Review by Susan T. Landry
Published by Knopf and Headline Publishing Group
I can’t remember the exact circumstances that led me to plunge into Maggie O’Farrell’s Hamnet two years ago. I am a reasonably omnivorous reader, but rarely choose historical fiction when looking for a new book to get lost in. Not sure why, exactly; maybe I’m a bit of a snob and concerned that I would have to endure a tidal wave of sword plunging and bodice-ripping. Regardless, I was thrilled to find myself woefully mistaken. Maggie O’Farrell has a far more subtle and seductive approach to history. Hamnet knocked my socks off. When I heard O’Farrell had a new book out, I quickly added my name to the wait list at the library.
The Marriage Portrait is set in Italy in the mid-1500s, during the Renaissance. The landscape is rich with forests, castles, and moats, dukes, duchesses and princesses, and all the requisite maids and servants that cushion the life of royalty.
The primary character, Lucrezia de’ Medici, is an imagined version of a real person, the very young duchess recently married to the much older Alfonso, Duke of Ferrara. Lucrezia’s family, the Medicis, were historically powerful politicians and bankers, and as such were both emboldened by their power, and yet fearful of losing it to others.
The critical component in this saga for the Ferrara family was the necessity to nullify the family’s lack of a boy child in their lineage. They desperately needed the teenage bride of Alfonso to produce an heir. The crude truth was that procreation was her only job. Any interests, talents, inclinations that Lucrezia had beyond that of baby maker were belittled and actively discouraged.

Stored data

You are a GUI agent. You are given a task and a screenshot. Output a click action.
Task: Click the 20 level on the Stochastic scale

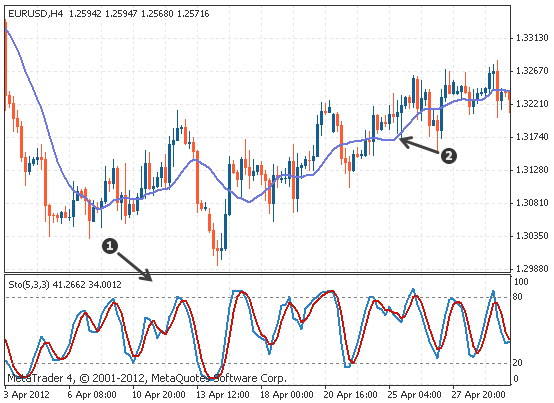pos(517,363)
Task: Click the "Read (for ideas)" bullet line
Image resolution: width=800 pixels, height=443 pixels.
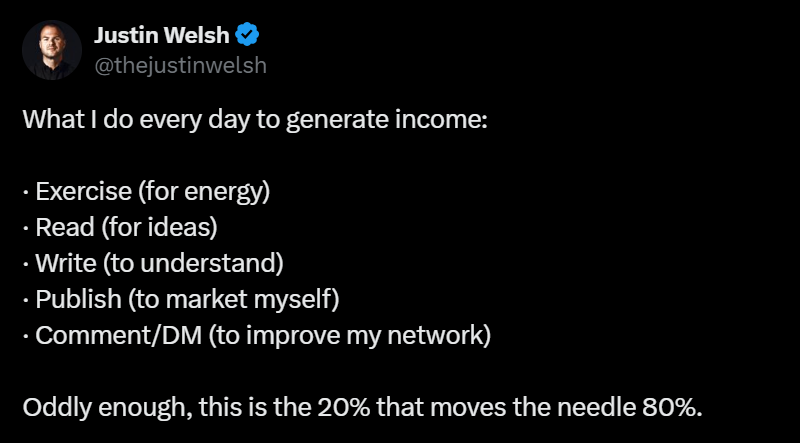Action: point(120,228)
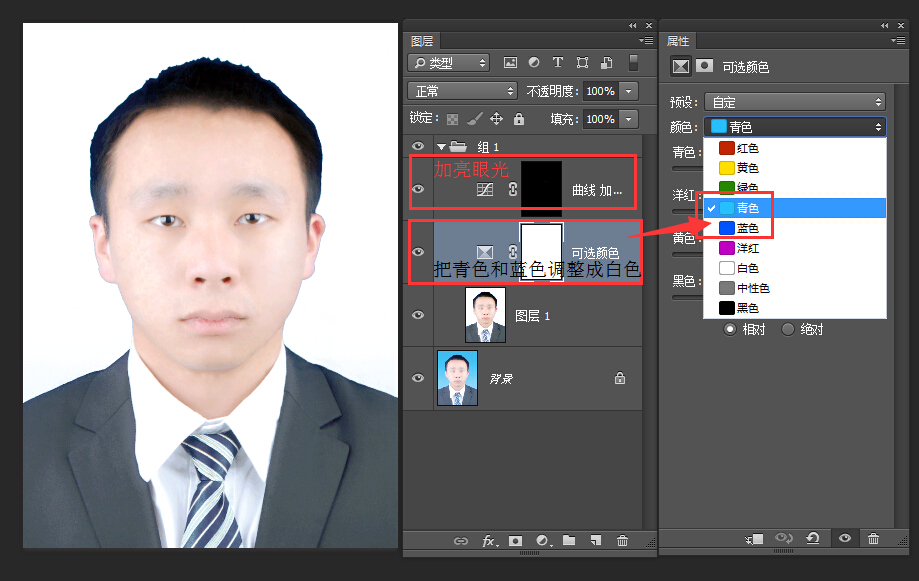
Task: Click the adjustment layer filter icon
Action: [x=534, y=63]
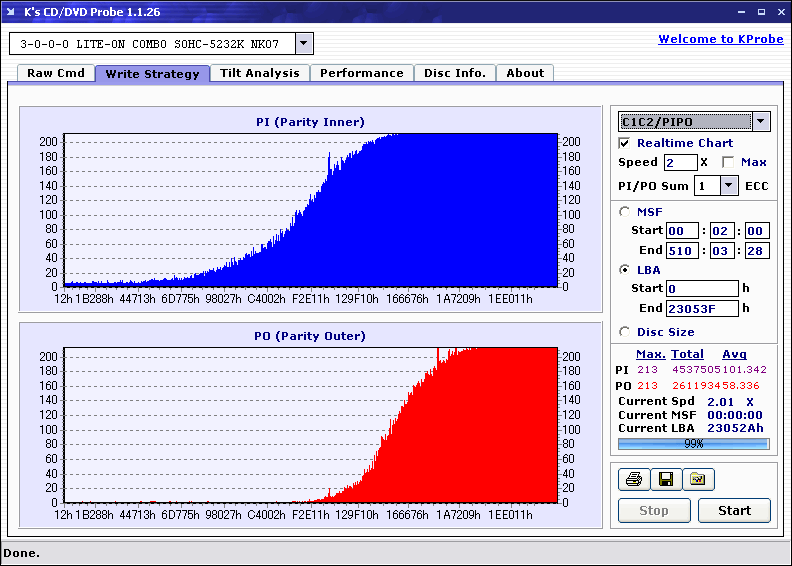Open the PI/PO Sum dropdown
The image size is (792, 566).
point(728,186)
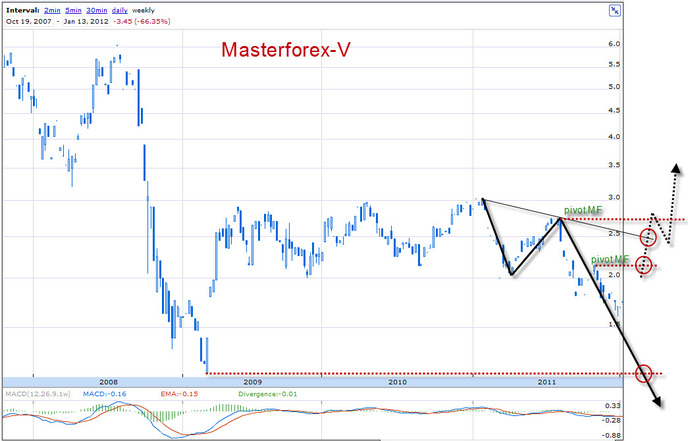Click the 2008 year marker on timeline
Screen dimensions: 688x441
pyautogui.click(x=108, y=382)
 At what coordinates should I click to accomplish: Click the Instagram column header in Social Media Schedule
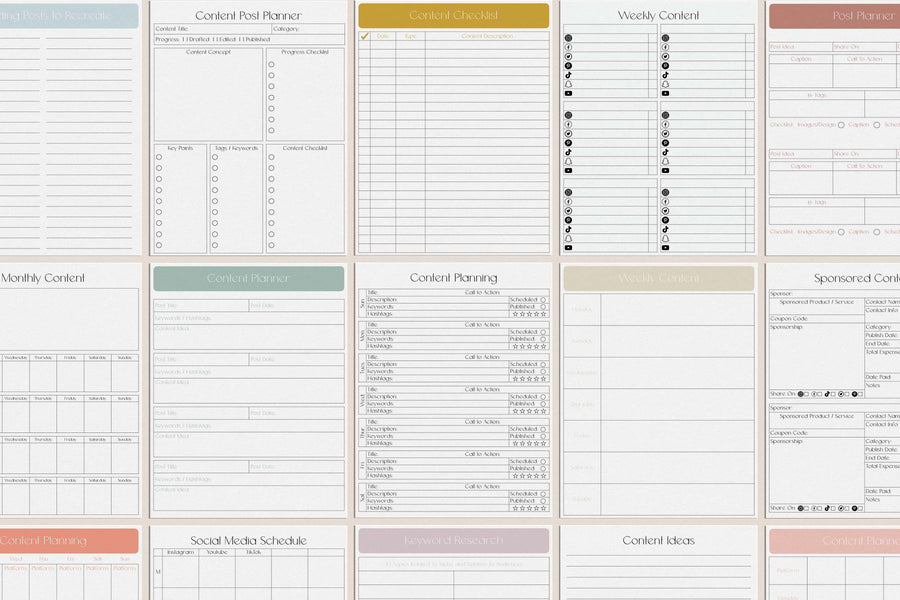[x=181, y=552]
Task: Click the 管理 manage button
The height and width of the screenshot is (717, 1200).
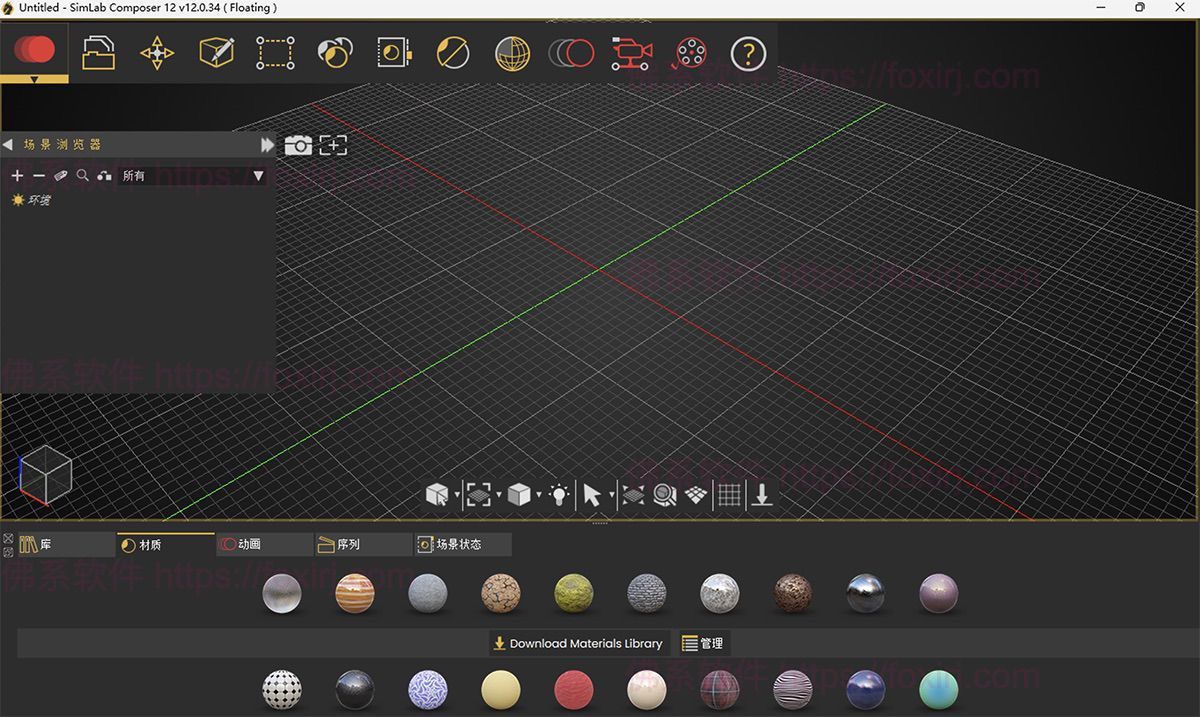Action: [x=705, y=643]
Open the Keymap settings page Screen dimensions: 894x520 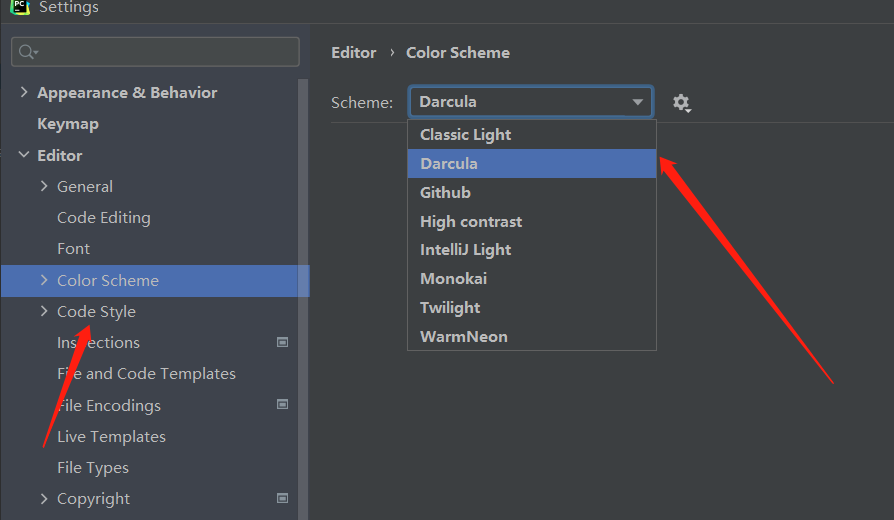(68, 124)
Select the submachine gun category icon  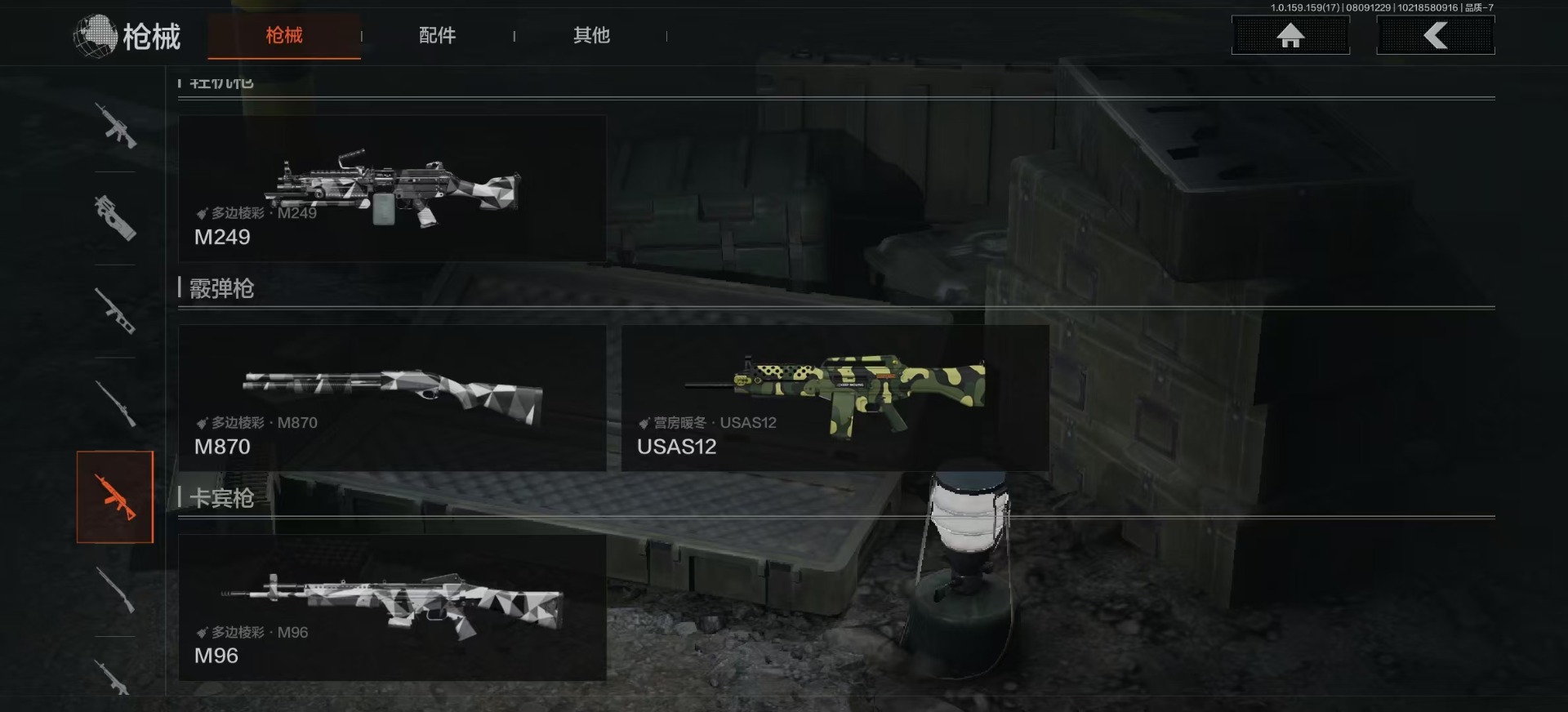(115, 217)
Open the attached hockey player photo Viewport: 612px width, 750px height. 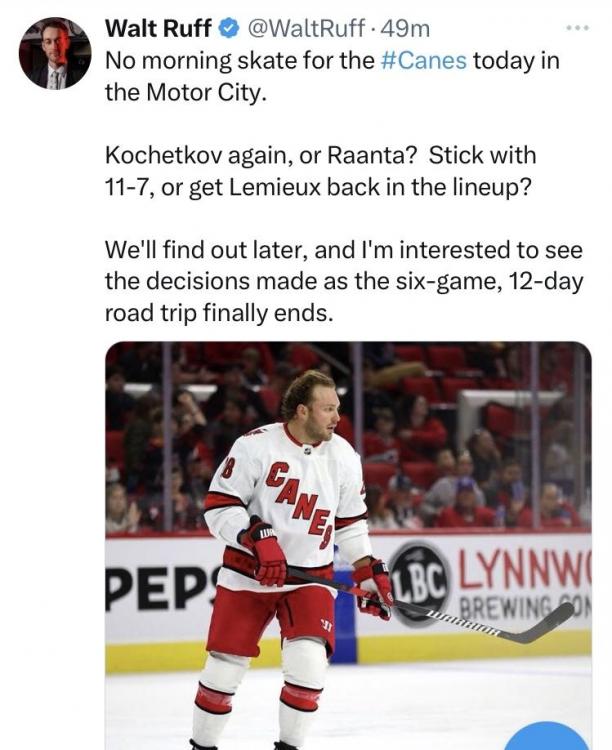[x=348, y=545]
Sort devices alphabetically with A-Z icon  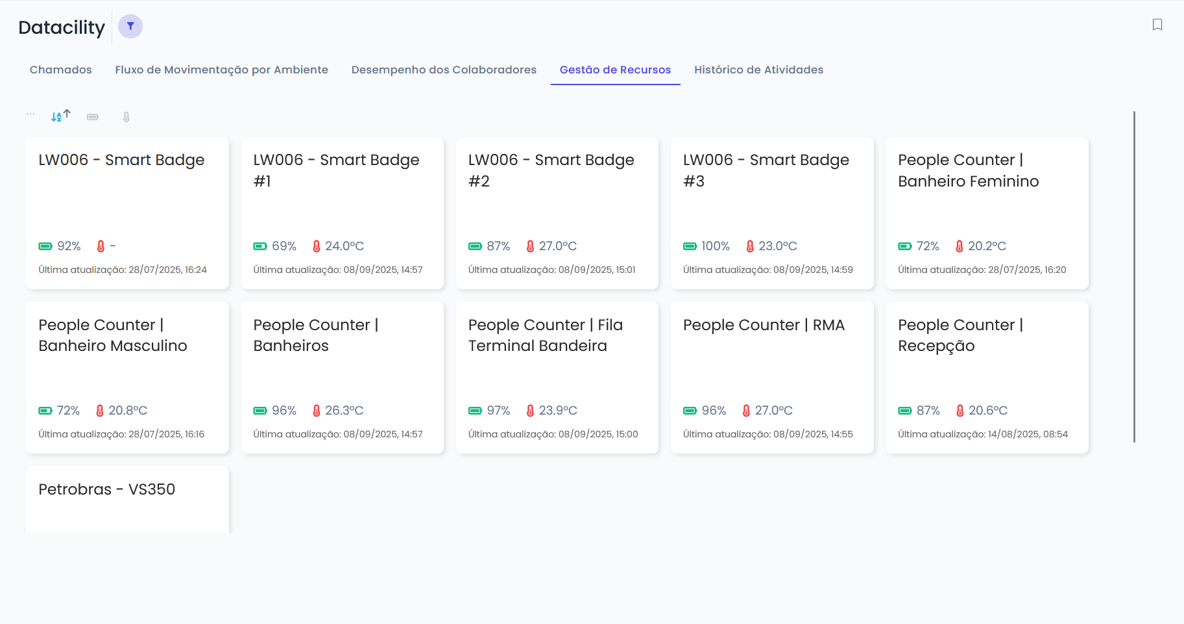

REQUIRED WORK —
**A)** In the review of The Marriage Portrait, where and when is the novel set?
**B)** Resume the review of The Marriage Portrait after its last sentence.

WRITTEN RESPONSES —
**A)** Italy in the mid-1500s, during the Renaissance.

**B)**
The build-up to this imperial task and how the expectations are dealt with by all involved propels the story. O’Farrell deftly tantalizes the reader’s desire to know what will happen, and keeps the plot unfurling steadily, albeit with the random stroll through a few low-key side plots that whet the appetite for the greater drama. The title of the book hints at one of the more important distractions; I’ll let you discover the pleasure in following the machinations that interweave both major and minor characters toward the creation of the commissioned marriage portrait.
The primary lure for me as a reader was my endless admiration for O’Farrell’s beautiful writing. Her descriptions of wild animals, natural surroundings, clothing, ancient structures, and the emotional subtleties of the different players are truly remarkable, wonderfully illustrative and free of cliché. I found myself rereading sentences not for plot nor lack of clarity, but simply for the joy of language.